(Stored data)
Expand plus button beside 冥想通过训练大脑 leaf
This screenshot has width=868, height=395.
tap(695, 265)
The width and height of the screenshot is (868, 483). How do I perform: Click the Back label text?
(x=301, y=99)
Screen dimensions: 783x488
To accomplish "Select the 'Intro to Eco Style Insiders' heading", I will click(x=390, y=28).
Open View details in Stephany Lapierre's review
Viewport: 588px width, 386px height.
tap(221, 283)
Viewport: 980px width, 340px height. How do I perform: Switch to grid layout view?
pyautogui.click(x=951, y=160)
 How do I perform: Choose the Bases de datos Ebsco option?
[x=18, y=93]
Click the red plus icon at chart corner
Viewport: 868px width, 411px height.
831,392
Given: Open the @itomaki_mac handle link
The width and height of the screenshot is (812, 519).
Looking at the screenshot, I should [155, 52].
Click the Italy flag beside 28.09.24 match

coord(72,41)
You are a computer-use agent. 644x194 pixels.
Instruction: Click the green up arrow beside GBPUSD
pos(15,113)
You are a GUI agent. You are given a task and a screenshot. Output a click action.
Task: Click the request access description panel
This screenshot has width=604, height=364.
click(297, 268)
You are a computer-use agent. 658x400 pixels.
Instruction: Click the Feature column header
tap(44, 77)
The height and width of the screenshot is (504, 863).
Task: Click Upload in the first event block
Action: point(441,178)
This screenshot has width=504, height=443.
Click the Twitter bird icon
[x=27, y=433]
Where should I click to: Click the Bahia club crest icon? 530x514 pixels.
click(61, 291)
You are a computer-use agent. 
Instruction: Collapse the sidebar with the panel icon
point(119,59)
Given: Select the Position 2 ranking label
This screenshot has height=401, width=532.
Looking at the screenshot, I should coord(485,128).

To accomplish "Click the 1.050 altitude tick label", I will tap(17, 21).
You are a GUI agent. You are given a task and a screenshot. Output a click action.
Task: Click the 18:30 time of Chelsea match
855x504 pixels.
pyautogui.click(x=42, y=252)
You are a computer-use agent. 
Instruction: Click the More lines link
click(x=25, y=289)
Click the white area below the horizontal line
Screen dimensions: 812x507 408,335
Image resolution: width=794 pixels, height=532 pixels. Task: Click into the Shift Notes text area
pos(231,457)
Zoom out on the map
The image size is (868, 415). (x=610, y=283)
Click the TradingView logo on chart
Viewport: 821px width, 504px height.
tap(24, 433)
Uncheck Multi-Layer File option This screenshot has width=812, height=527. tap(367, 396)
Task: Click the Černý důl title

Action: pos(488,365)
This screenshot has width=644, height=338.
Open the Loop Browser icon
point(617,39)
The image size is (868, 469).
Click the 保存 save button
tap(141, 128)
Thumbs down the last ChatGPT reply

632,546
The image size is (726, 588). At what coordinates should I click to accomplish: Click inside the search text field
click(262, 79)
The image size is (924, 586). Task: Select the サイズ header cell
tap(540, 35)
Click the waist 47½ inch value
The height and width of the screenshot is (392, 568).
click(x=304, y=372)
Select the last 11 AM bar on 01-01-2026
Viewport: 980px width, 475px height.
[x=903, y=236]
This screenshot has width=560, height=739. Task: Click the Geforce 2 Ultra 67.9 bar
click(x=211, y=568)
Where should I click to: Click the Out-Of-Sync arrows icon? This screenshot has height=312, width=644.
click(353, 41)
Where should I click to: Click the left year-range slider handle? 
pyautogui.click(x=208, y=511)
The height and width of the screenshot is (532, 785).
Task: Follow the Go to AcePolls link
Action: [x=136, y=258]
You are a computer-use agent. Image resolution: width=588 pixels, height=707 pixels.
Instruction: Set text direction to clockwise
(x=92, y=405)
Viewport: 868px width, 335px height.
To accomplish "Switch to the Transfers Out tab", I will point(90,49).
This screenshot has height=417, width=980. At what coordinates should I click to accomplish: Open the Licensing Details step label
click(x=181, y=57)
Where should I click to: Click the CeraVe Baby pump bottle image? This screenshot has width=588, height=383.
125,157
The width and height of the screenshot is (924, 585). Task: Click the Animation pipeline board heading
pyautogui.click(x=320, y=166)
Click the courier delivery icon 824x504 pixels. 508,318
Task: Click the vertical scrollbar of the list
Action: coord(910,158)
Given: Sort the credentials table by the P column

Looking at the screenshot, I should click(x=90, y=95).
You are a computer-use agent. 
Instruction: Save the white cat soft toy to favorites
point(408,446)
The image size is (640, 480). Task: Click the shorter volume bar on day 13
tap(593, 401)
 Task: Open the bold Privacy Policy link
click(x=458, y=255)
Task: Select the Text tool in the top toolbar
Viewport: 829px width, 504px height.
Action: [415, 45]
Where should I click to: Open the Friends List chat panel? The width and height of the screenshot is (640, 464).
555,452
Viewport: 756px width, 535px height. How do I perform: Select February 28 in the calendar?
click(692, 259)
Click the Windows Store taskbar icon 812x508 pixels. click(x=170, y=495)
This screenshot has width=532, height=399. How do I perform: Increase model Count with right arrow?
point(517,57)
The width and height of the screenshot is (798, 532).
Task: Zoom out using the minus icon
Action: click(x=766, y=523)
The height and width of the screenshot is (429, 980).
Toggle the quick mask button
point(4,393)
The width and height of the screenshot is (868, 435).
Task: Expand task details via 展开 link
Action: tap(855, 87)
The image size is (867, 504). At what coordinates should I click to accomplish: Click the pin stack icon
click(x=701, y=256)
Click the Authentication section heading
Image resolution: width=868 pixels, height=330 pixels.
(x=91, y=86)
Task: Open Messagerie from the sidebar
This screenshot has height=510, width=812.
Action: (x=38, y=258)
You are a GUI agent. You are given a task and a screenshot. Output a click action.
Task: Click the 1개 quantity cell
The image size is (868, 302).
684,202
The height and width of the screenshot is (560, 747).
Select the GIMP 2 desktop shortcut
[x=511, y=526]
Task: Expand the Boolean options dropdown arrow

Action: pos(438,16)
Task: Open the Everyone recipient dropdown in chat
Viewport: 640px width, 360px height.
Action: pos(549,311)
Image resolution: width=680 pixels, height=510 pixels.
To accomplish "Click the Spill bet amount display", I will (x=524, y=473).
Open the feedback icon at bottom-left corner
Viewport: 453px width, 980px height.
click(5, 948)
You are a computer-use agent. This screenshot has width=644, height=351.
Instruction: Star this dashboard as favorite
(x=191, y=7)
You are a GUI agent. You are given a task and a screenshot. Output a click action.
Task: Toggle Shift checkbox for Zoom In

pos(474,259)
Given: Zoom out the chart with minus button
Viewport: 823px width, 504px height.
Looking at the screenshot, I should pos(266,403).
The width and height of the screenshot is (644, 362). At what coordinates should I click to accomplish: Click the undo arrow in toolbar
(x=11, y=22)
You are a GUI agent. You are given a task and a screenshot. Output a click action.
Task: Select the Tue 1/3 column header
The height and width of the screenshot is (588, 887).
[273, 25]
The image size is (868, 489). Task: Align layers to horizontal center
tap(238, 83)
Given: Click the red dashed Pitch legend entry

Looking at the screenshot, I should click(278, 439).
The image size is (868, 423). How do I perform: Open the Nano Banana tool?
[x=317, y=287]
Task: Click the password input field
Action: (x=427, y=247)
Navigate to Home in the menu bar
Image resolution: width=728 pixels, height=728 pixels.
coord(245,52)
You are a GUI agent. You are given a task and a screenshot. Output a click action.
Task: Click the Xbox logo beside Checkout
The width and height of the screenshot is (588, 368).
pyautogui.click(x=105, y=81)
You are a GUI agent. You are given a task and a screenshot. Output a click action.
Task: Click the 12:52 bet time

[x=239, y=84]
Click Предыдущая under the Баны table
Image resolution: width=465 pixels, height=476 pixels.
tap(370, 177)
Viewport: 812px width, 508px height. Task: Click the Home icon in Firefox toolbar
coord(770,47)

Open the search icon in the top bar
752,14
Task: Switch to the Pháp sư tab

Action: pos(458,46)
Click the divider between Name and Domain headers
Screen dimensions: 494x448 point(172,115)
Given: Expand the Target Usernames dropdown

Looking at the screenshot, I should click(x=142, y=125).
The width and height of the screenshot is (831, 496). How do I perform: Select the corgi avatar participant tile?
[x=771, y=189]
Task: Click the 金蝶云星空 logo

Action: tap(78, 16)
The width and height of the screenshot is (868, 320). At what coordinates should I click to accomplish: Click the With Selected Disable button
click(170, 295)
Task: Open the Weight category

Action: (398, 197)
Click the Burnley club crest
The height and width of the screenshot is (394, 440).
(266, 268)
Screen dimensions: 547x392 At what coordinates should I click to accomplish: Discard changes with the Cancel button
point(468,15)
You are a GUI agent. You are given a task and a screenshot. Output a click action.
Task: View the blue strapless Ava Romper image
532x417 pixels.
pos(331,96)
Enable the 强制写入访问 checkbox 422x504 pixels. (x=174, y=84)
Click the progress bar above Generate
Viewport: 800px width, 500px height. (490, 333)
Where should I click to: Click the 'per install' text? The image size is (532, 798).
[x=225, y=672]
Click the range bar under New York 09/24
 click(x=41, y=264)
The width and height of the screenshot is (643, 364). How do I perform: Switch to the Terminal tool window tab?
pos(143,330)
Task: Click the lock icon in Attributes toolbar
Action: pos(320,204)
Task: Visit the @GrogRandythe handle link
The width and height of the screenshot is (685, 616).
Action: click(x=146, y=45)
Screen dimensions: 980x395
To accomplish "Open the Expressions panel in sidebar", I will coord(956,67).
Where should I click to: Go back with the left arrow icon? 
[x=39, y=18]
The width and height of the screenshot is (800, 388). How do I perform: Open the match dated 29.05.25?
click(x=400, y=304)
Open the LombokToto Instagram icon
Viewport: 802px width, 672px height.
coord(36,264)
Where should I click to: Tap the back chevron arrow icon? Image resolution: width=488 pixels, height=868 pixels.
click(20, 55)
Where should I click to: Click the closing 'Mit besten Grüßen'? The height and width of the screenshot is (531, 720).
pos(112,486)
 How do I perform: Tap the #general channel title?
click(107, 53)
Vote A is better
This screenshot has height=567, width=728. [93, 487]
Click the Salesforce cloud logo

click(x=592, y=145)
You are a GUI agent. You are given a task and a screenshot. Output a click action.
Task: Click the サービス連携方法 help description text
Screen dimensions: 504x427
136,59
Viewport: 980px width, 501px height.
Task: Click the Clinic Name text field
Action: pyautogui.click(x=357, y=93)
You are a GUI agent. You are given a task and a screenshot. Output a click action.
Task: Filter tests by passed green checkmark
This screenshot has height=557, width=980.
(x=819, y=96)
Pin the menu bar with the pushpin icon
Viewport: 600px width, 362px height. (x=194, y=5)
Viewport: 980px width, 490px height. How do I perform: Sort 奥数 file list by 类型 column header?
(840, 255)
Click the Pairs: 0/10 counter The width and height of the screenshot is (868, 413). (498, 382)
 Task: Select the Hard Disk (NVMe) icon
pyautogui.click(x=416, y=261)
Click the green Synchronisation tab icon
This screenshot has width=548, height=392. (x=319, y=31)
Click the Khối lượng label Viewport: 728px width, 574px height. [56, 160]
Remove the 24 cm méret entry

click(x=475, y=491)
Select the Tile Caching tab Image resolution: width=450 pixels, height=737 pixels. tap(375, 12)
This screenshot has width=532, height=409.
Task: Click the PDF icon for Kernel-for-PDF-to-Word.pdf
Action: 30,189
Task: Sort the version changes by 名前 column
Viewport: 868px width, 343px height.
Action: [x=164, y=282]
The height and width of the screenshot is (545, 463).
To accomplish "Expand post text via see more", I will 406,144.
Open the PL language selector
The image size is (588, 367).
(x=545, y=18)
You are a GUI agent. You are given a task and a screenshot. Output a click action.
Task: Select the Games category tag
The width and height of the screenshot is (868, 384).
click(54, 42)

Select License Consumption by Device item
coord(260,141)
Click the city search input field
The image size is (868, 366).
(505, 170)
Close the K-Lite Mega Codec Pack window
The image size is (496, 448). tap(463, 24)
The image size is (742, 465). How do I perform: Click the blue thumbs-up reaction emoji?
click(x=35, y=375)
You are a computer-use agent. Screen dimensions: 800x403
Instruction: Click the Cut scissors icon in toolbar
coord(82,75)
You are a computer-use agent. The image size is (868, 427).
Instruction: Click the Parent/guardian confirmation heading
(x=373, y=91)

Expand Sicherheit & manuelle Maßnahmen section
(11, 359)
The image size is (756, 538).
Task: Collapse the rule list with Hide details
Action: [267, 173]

◆ Exercise description:
Find where "Click the Khối" occurs in the data, and please write out that line through the last line exactly, with nothing else.

◆ Solved problem:
Click the Khối lượng label Viewport: 728px width, 574px height. [56, 160]
Remove the 24 cm méret entry

click(x=475, y=491)
Select the Tile Caching tab Image resolution: width=450 pixels, height=737 pixels. tap(375, 12)
This screenshot has width=532, height=409.
Task: Click the PDF icon for Kernel-for-PDF-to-Word.pdf
Action: 30,189
Task: Sort the version changes by 名前 column
Viewport: 868px width, 343px height.
Action: [x=164, y=282]
The height and width of the screenshot is (545, 463).
To accomplish "Expand post text via see more", I will 406,144.
Open the PL language selector
The image size is (588, 367).
(x=545, y=18)
You are a GUI agent. You are given a task and a screenshot. Output a click action.
Task: Select the Games category tag
The width and height of the screenshot is (868, 384).
click(54, 42)

Select License Consumption by Device item
coord(260,141)
Click the city search input field
The image size is (868, 366).
(505, 170)
Close the K-Lite Mega Codec Pack window
The image size is (496, 448). tap(463, 24)
The image size is (742, 465). How do I perform: Click the blue thumbs-up reaction emoji?
click(x=35, y=375)
You are a computer-use agent. Screen dimensions: 800x403
Instruction: Click the Cut scissors icon in toolbar
coord(82,75)
You are a computer-use agent. The image size is (868, 427).
Instruction: Click the Parent/guardian confirmation heading
(x=373, y=91)

Expand Sicherheit & manuelle Maßnahmen section
(11, 359)
The image size is (756, 538).
Task: Collapse the rule list with Hide details
Action: [267, 173]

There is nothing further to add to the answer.